Une déviométrie est tentée mais la coopération n’est pas suffisante.
Le résultat sur la divergence est bon.
Un bilan dans 4 mois est donc programmé.
Le patient a lors du bilan 6,7 ans, il a été opéré il y a maintenant 6 mois,

L’acuité visuelle avec correction est à 10/10 OD et OG. À l’examen sous écran on retrouve en vision de loin  : HD6 + X12 et en vision de près  : H’D4 + X10.

Une déviométrie est réalisée  :

      HD5 + X10  
HD 10 + X8      HD6 + X10
    HD5 + X10  

À la manœuvre de Bielschowsky on obtient  :

Sur l’épaule droite  : HD16 + X8.
Sur l’épaule gauche  : HD2 + X2.

Au Rétinophoto on observe une excyclotorsion de l’OG.

Discussion
Premièrement, l’occlusion de l’OD

A-t-elle été pertinente et utile ? Au départ de la prise en charge la décompensation était peu présente, au moment de la décision de sa mise en place, l’acuité retrouvée n’était pas réellement fi able et aucun élément flagrant d’une potentielle amblyopie de l’OG n’était présent.

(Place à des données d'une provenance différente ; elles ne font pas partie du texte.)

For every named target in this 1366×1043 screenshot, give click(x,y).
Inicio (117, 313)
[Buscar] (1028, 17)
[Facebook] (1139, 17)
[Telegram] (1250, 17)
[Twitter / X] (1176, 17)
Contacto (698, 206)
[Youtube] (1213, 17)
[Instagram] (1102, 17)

Lors des autres acuités visuelles réalisées, une isoacuité était obtenue à chaque fois.
Une simple surveillance régulière de l’acuité visuelle n’aurait-elle pas été suffisante  ?

Deuxièmement,

En relisant les comptes-rendus de consultations depuis le départ de la prise en charge, on se rend bien compte que le strabisme divergent intermittent a été observé depuis le début.

Le premier avis chirurgical est demandé à environ 4  ans et demi.
L’élément ayant motivé cette demande était principalement la présence d’épisodes de décompensations spontanées.
L’angle retrouvé a été quasiment le même (X30) de cet instant jusqu’à la prise en charge chirurgicale.

Le paramètre, qui par contre a évolué, a été l’augmentation en fréquence et du temps des épisodes de décompensation spontanés. Par ailleurs, le patient a aussi décrit l’impression de «  sentir partir son œil  » (en épisode tropique, l’OD a toujours été l’oeil fixateur).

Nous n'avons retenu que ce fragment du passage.